- _How to complete this task_
Copy each line below that contains "computer".

+++ Material for the task

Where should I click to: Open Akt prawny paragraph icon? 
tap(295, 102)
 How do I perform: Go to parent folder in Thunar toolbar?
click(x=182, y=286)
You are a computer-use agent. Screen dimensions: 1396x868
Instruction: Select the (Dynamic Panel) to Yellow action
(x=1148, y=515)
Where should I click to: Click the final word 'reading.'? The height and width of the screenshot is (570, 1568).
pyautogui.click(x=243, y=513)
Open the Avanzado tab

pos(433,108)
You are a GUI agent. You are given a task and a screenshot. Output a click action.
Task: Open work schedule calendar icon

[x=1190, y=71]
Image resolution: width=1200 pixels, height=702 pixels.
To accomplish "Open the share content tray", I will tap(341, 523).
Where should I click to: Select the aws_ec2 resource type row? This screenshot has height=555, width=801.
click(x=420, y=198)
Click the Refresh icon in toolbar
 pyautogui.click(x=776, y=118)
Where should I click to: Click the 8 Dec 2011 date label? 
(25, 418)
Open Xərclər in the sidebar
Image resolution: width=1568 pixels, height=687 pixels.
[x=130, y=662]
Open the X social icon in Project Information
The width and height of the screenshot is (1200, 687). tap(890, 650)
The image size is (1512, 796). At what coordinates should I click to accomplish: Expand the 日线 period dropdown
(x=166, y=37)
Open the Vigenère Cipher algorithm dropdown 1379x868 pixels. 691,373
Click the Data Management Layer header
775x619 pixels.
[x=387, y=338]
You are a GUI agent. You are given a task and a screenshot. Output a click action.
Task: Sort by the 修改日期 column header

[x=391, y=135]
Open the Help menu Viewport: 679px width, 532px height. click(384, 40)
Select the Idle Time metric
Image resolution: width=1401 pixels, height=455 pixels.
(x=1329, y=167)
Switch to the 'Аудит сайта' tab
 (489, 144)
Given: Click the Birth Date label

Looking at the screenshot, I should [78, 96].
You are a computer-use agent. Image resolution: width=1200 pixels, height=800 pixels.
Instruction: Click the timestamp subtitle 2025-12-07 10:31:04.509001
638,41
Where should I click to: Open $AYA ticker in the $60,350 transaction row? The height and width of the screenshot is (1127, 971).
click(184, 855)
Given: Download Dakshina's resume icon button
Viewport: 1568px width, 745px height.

++++++

- _Answer box_
You are a computer-use agent. Screen dimensions: 1396x868
You are a computer-use agent. Image resolution: width=1200 pixels, height=800 pixels.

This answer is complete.